**Exercise details**
Add -83 to every coordinate in the answers below and write out all these lines again, requests included. Leave the pictures out of your answer.

**Data on locating visible targets**
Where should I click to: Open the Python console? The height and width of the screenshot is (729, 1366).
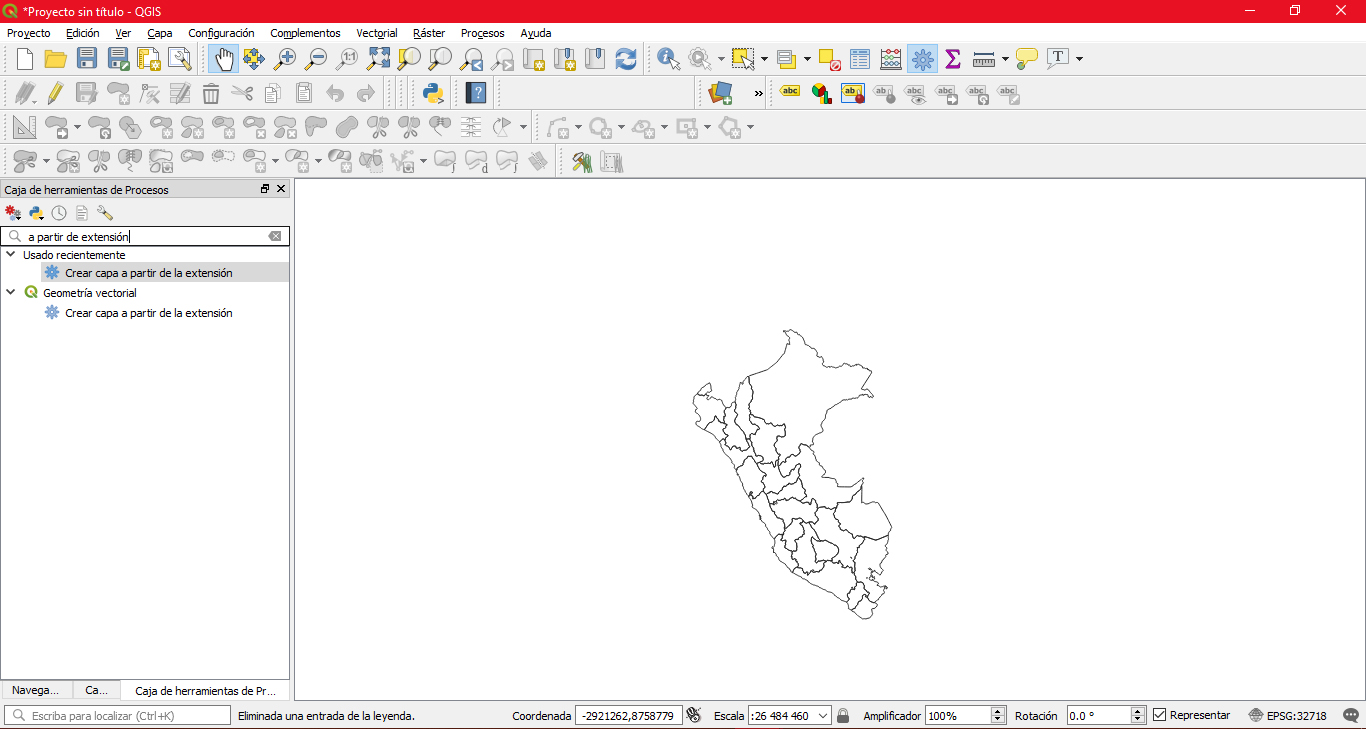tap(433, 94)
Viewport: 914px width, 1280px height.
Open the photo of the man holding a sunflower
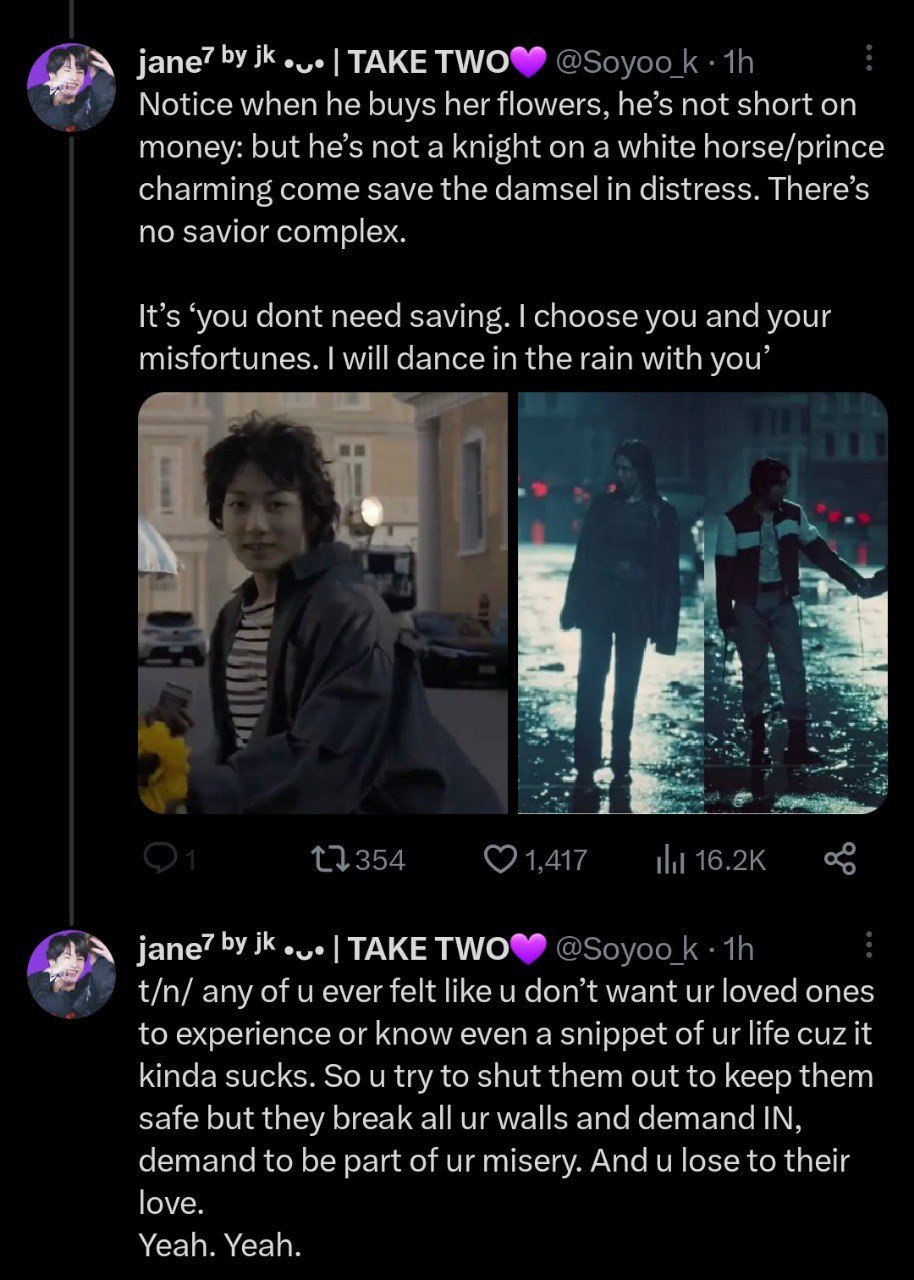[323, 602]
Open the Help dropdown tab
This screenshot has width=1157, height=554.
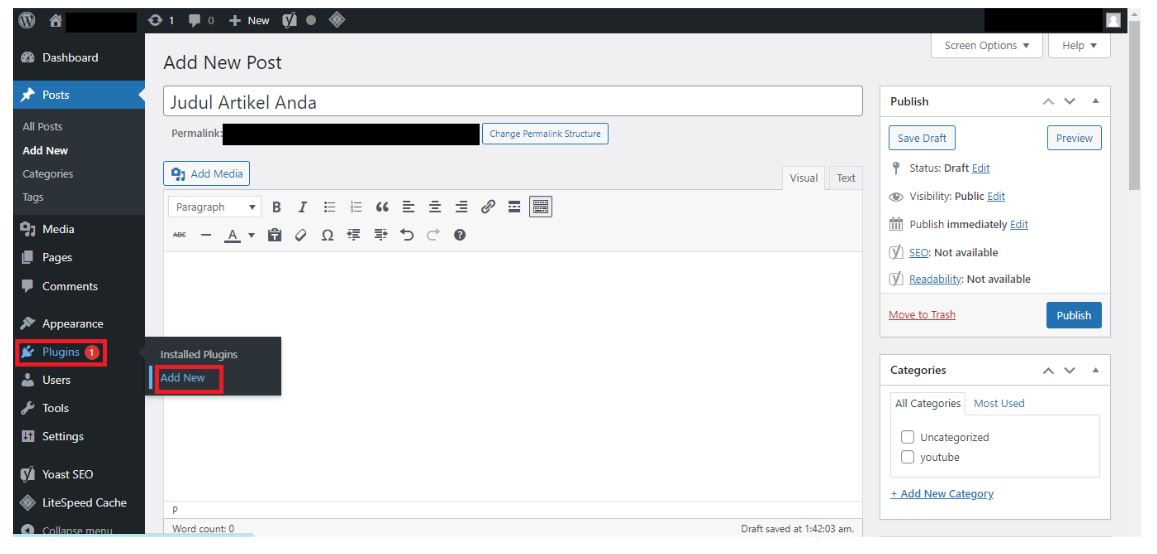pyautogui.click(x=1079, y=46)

**Solution**
Where should I click to: Open the Python console? The height and width of the screenshot is (729, 1366).
tap(350, 11)
Viewport: 914px width, 1280px height.
Open the photo of the man holding a sunflower
[240, 519]
Open the Help dropdown tab
This screenshot has width=1157, height=554.
pyautogui.click(x=996, y=-37)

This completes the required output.